Sections

Hannah Moore, Two Swans, watercolor, 21 x 30 inches.

6.18.20

Piece of Work: Hannah Moore

“From a young age I told people I was going to be an artist when I grew up.”

I like to imagine I was using paint as soon as I was old enough to dip my fingers in it.

Hannah Moore comes from a creative family. Her father is a painter, and her mother makes ceramics. Even her grandparents and their forebears on both sides were artistically inclined. So, it was no surprise that she would grow up to be an artist as well. “I like to imagine I was using paint as soon as I was old enough to dip my fingers in it,” she said.
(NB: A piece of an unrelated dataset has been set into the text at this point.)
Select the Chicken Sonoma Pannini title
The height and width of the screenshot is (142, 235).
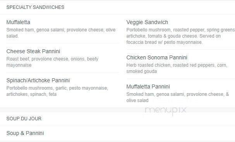click(157, 57)
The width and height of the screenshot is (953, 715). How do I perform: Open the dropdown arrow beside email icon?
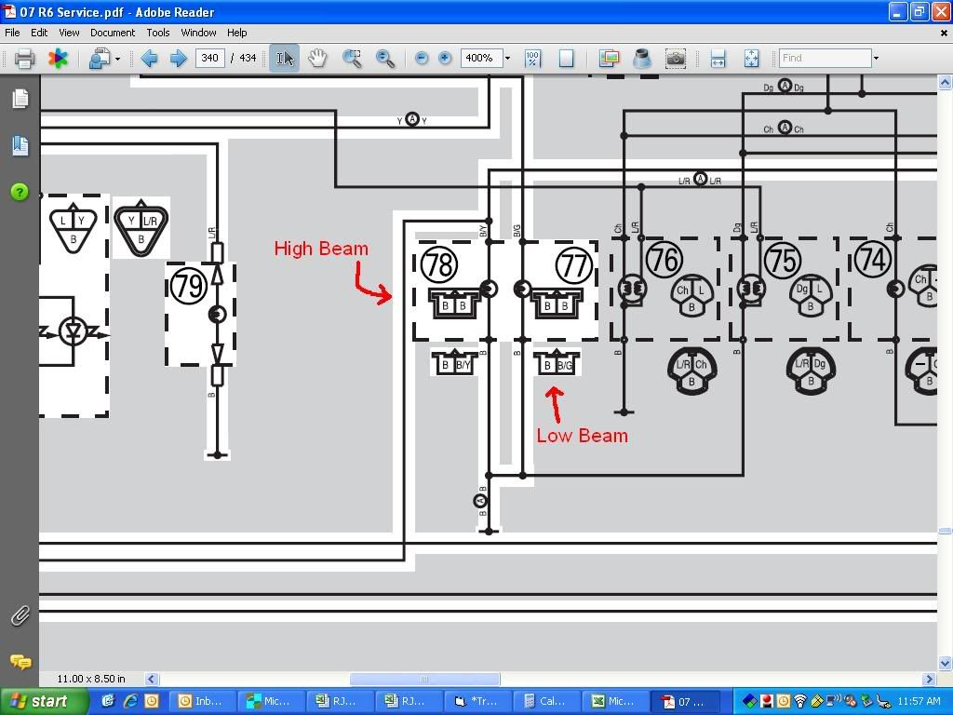pyautogui.click(x=117, y=59)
After graduating from the Martha’s Vineyard Regional High School, Moore studied painting at Syracuse University in New York, classical figure painting and sculpture at Lyme Academy of Art in Connecticut, and illustration at the Rhode Island School of Design, where she received her BFA in 2018. She is scheduled to have her first show at the Field Gallery in West Tisbury this August.

The majority of her most recent work has come from observations of the natural world. “I have been lucky to live in places surrounded by wildlife, where I can go out and observe the ever-changing landscapes and the creatures that reside in them,” she said. Last summer, while living at her grandparents’ house in Chilmark, Moore was inspired to paint the piece above, entitled Two Swans.
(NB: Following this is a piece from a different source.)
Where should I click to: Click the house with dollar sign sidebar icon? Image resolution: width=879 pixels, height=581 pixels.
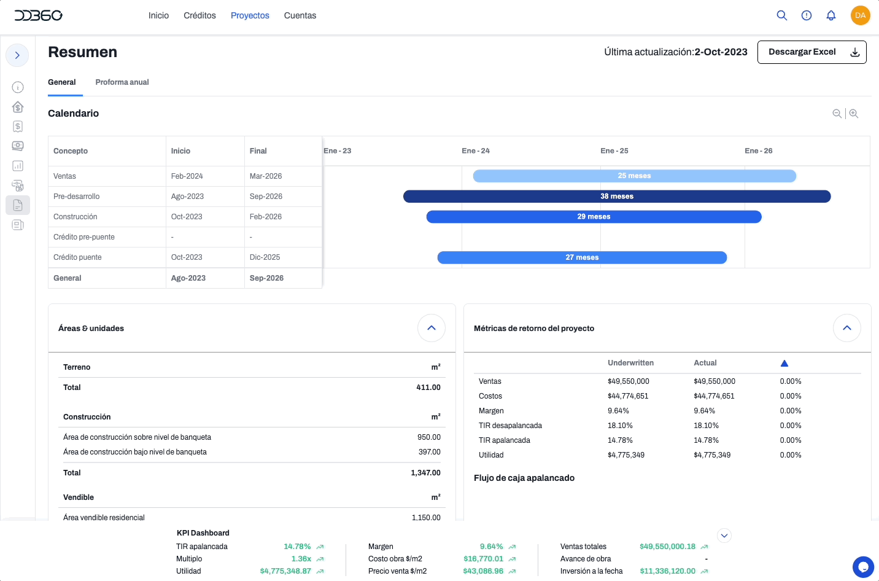(18, 107)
The irises in the background reminded her of the flowers that bloom “in full force along the pond banks in late May” year after year at her grandparents’ place; the swans in the foreground were inspired by a pair she would see often at the Old Mill Pond in West Tisbury. “I wanted to combine these instances that remind me of warmth and rebirth with the coming summer,” she said.
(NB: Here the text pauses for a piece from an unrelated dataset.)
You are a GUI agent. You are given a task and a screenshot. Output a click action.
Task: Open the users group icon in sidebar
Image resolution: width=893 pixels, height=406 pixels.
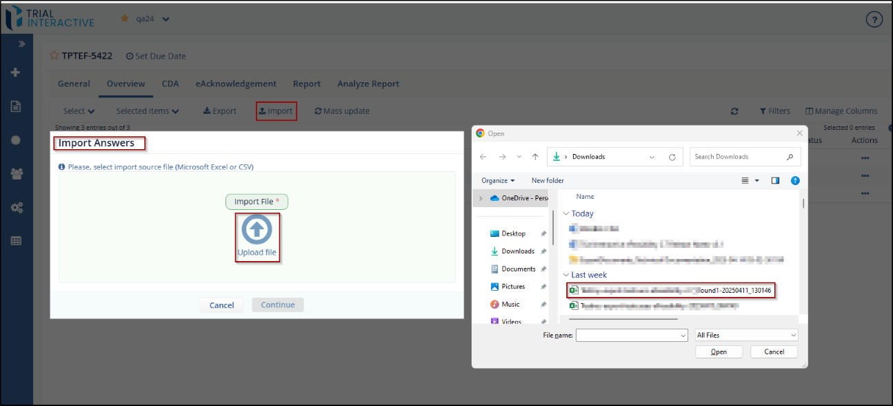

Many of Moore’s works of art start as rough thumbnail drawings in a sketchbook. “There I can figure out the subject matter and composition,” she said. Once satisfied with the layout, she turns the sketches into more refined illustrations before beginning the final product.

“This particular painting started as an ink drawing of two swans against a black background,” she explained. “I then transferred the drawing in pencil onto watercolor paper, moving the two swans closer together, and surrounded them by wild irises.”